There’s plenty of perception, spontaneity and ardor, too, in Flos
campi, which finds the orchestra’s principal viola Roger Benedict on hugely eloquent, technically flawless form (his burnished tone a joy
to encounter) and features a beautifully prepared choral contribution from Cantillation. Wigglesworth paces proceedings to a finessed
nicety, drawing out every ounce of rapt languor and tender intimacy from RVW’s yearningly sensuous paean to earthly love (each of whose six linked sections is prefaced in the score by a quotation from the Song of Solomon). What a bewitching, breathtakingly original masterwork it is!
Britten’s Sinfonia da Requiem is the interloper in this all-Vaughan Williams programme – albeit a most welcome one, given the unforced eloquence and commitment to its cause displayed by these accomplished artists. I like the purposeful tread of the ominous opening ‘Lacrymosa’, the piercing clash of major and minor at its
apex hitting home with formidable cumulative impact, and if the comparatively distant balance slightly tames the savage bite of the hair-raising central scherzo (‘Dies irae’), there’s no want of soothing compassion in the deeply moving finale (‘Requiem aeternam’).
Overall, Wigglesworth comfortably holds his own against some stiff competition from the likes of Previn, Rattle (both EMI) and Slatkin (RCA), though to be honest I’ve yet to hear a performance or recording that ousts Britten’s own electrifying version from 1964 (a classic of the gramophone, with both the New Philharmonia and Decca sound engineers on peak form).
Absolutely no technical qualms arise for the concluding item.
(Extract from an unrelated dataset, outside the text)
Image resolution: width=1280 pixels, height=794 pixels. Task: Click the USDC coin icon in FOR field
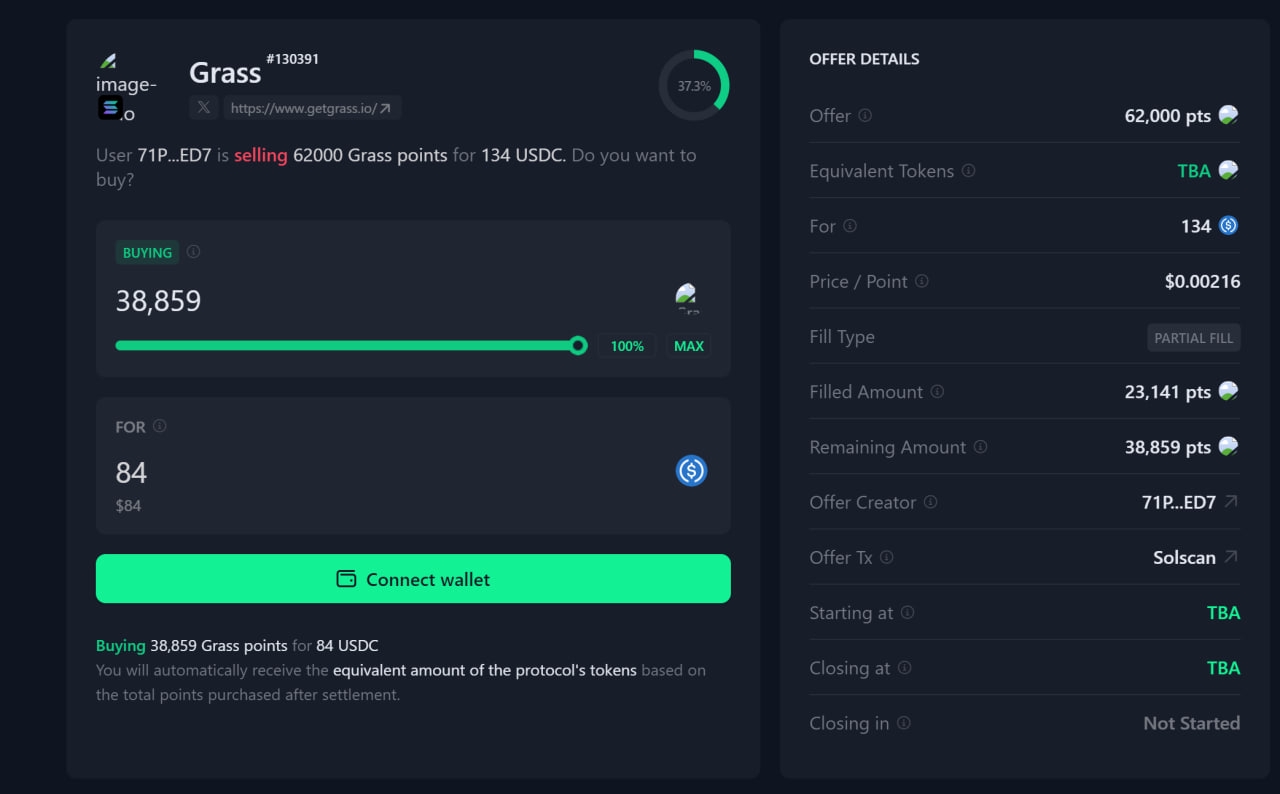691,470
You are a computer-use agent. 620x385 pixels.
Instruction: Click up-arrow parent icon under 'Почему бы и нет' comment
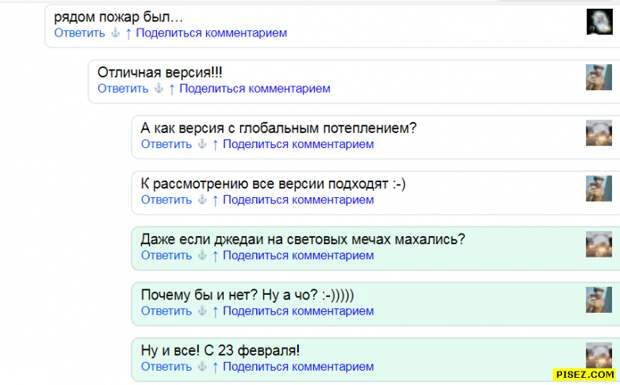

Set down in the ideally intimate acoustic of Melbourne’s Iwaki Auditorium, it finds that consummate Australian tenor, Steve Davislim, teaming up with the youthful Hamer Quartet and pianist-composer Benjamin Martin for a radiant account of Vaughan Williams’s 1909 Housman-cycle On Wenlock Edge.
Only superlatives will do for the musicianship on show: Davislim sings with an exquisite sensitivity, idiomatic understanding and honeyed tone that call to mind no less distinguished a former exponent than Ian Partridge (high praise indeed!), and his gifted colleagues are likewise wholly attuned to the idiom – how evocatively, for example, they conjure up the gale-tossed escarpment and “tangle and hum” of the summoning bells in the title-song and ‘Bredon Hill’ respectively.
Perhaps James Gilchrist, the Fitzwilliam Quartet and Anna Tilbrook on Linn manage to extract even more in the way of fragrant poetry and edge-of-seat drama from RVW’s haunting inspiration, but there’s very little to choose between two such superior renderings, and I for one would not want to be without this marvelously stylish newcomer.
I need merely add that Melba’s presentation values are in the luxury class: Michael Kennedy provides the authoritative annotation; and the artwork, too, is exceptionally attractive.